Trevor Sikkema, The Draft Network:

“This just feels like a Saints pick; not really the position everything thinks they’ll go for, not sure if they exactly need him as a hybrid player, and yet the thought of him next to Demario Davis to rotate around with Malcolm Jenkins could be enough for them to get some extra speed and physicality on their defense.”

Mile High Report:

“Thanks to their cap situation the Saints will enter the draft with a bevy of needs and so far down the board they’re left waiting to see what falls. J.O.K. would give them an extremely talented second level defender with the range and ability in coverage to quickly find playing time at Will and help to ease the pain Malcolm Jenkins departure will cause in 2022.”

CB Asante Samuel Jr., Florida State

Florida State defensive back Asante Samuel Jr. (26) celebrates breaking up a pass against Notre Dame in the first half of an NCAA college football game in South Bend, Ind.,Saturday, Nov. 10, 2018. (AP Photo/Paul Sancya)

Daniel Jeremiah, NFL Network:

“If the Saints don’t make an ultra-aggressive move up the board to grab a sliding quarterback, finding a cornerback who can make plays on the ball would be a priority. Samuel answered any lingering questions about his speed at FSU’s pro day.”

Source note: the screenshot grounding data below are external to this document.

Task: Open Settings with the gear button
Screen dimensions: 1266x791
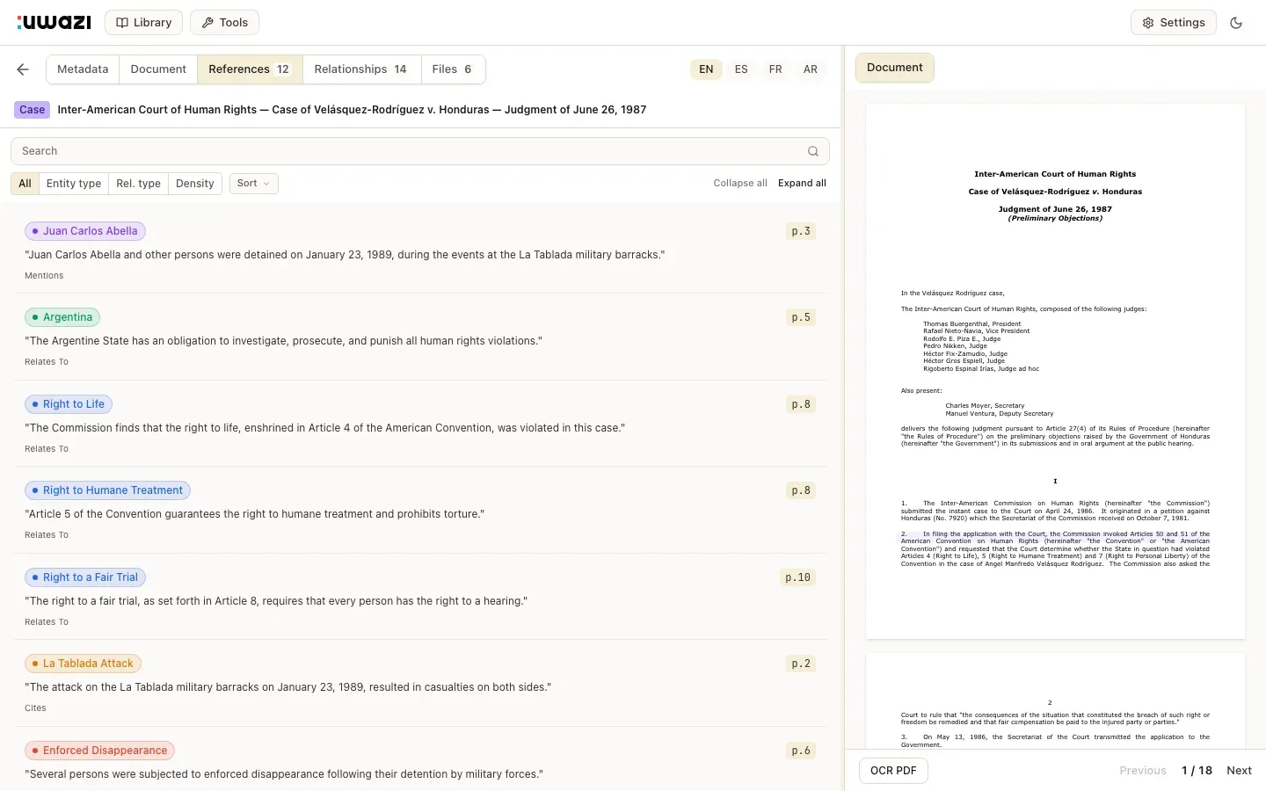Action: click(1173, 23)

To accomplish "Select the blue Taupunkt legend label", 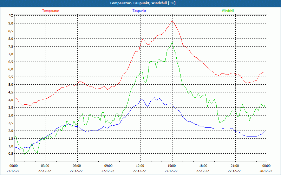I will click(x=139, y=11).
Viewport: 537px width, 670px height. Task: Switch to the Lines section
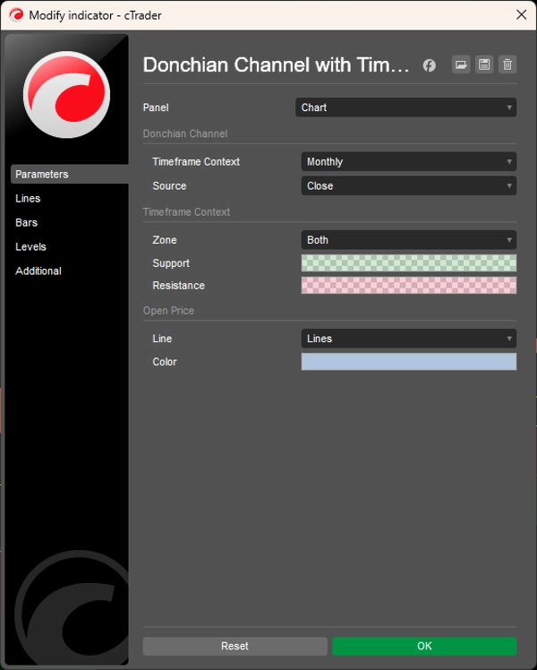[28, 199]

Maurice Jones-Drew, NFL Network:

“The Saints replace Janoris Jenkins with a young playmaker offering a high IQ and NFL pedigree. Expect Samuel to contribute from the jump.”

Alain Poupart, Sports Illustrated:

“The Who Dat Nation is clamoring for a cornerback with Marshon Lattimore’s pending legal issues and no movement on a contract extension. New Orleans released CB Janoris Jenkins and LB Kwon Alexander in cap-saving moves, but also did not extend a new contract to LB Alex Anzalone. Mickey Loomis and Sean Payton have to make decisions to counter the speed of skill players within the NFC South. After Horn, Newsome, Surtain and Farley off the board, expect the Saints to draft Asante Samuel, Jr.”

WR Kadarius Toney, Florida

Florida wide receiver Kadarius Toney (1) runs for a touchdown after a catch during the first half of the Southeastern Conference championship NCAA college football game against Alabama, Saturday, Dec. 19, 2020, in Atlanta. (AP Photo/John Bazemore)

Jason Pruett, Draftplex:

“For a team historically loaded with weapons, the receiver depth chart is awfully thin for the Saints at the moment. Kadarius Toney would give them an explosive playmaker to use down the field and in space.”

John Daigle, NBC Sports:

“The Saints have an abundance of holes to fill after restructuring every other contract and releasing a handful of impactful veterans to squeeze under the $182.5 million cap threshold. Toney would step right into Emmanuel Sanders’ previous role since the former played 71% of his collegiate snaps from the slot, totaling the nation’s sixth-most yards (784) and receptions (55) from that alignment last year. Slight concern here since Toney only played wide receiver for two years at Florida.”

Matt Williamson, Pro Football Network:

“Michael Thomas and Alvin Kamara are phenomenal weapons, but the Saints could use another explosive player with the ball in his hands. Adding Kadarius Toney to Sean Payton’s arsenal is a nightmare for defenses.”

Cynthia Frelund, NFL Network:

“No change here from 1.0, but if a quarterback like Mac Jones is available … Hmm … Interesting that a college player who lined up in the slot as much as Toney did lands here, joining a pro in Michael Thomas who crushes from the slot. Well, the pairing is driven by Toney’s YAC and tackle-braking ability. PFF counts that he broke more than 30 tackles over the past two seasons.”